Latency is a critical factor in real-time audio processing applications. The anira framework implements a sophisticated latency calculation system to ensure proper synchronization between audio processing and neural network inference.

How Latency is Calculated

The latency calculation in anira is performed by the anira::SessionElement class. The total system latency consists of several components:

Buffer Adaptation Latency

Accounts for mismatches between the host buffer size and the model’s expected input/output sizes. When the host provides audio in different chunk sizes than what the model expects, additional buffering is required to accumulate or split the data appropriately.

Note

When the host buffer size is a fractional (floating-point) value, this indicates that the host and model process buffers at non-integer ratios.
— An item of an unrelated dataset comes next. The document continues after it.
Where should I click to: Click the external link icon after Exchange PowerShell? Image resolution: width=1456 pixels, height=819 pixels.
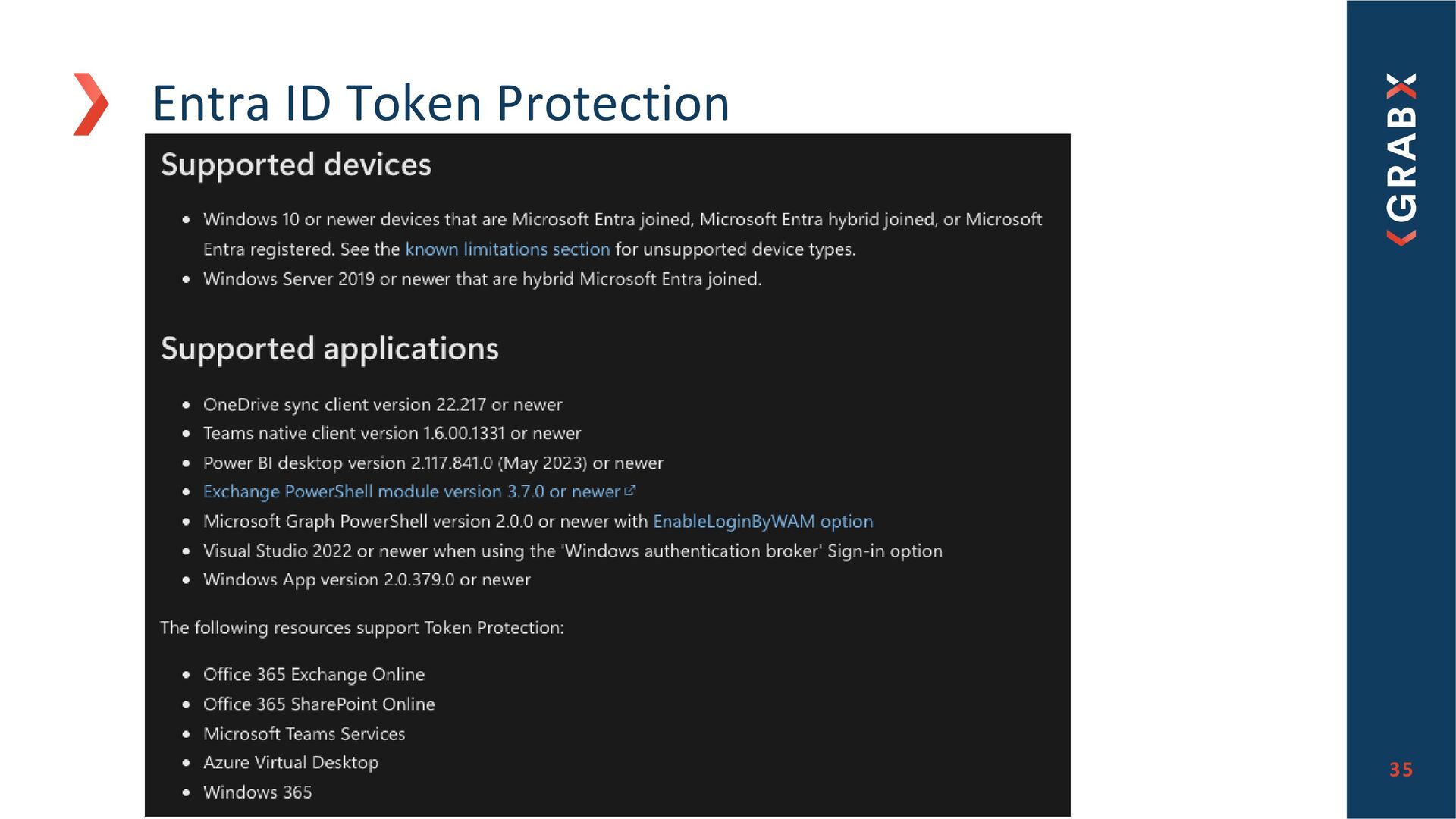click(629, 491)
The latency calculation in anira accounts for this by assuming the worst-case scenario: a sample is pushed to the anira::InferenceHandler only when the host buffer accumulates a full sample. For example, if the host buffer size is 0.25f, the anira::InferenceHandler receives one sample every four host buffer cycles, and latency is calculated as if the sample is delivered during the fourth cycle. If your system always sends the sample at the first host buffer cycle, a lower latency is possible—in such cases, consider configuring anira::InferenceHandler with a custom latency value.

Inference-Caused Latency

Represents the delay introduced by the neural network inference process itself. This includes:

  • Maximum inference time of the model

  • Number of parallel inferences that can be processed

  • Time spent waiting for inference completion

  • Relationship between host buffer timing and inference completion

Wait Time Calculation

When using controlled blocking (blocking_ratio > 0), the system may wait for inference to complete before continuing. This wait time is calculated based on the host buffer duration and the configured blocking ratio.

Internal Model Latency

Additional latency that may be inherent to the model itself, such as look-ahead requirements or internal buffering.

Latency Synchronization

When multiple outputs are present, the system synchronizes latencies across all outputs to ensure coherent processing. This is achieved by calculating a latency ratio and applying it uniformly across all output channels.

Adaptive Buffer Handling

For hosts that support variable buffer sizes (allow_smaller_buffers), the system performs additional calculations to handle worst-case scenarios across different buffer sizes, ensuring stable latency regardless of the actual buffer size used.

Output Behavior

The final latency value represents the total delay (in samples) between when input data enters the system and when the processed output data becomes available.

Important

Before the first valid output is produced, the anira::InferenceHandler::process() and anira::InferenceHandler::pop_data() methods will return zeroed data. This ensures real-time audio processing without introducing unexpected delays or artifacts in the output signal.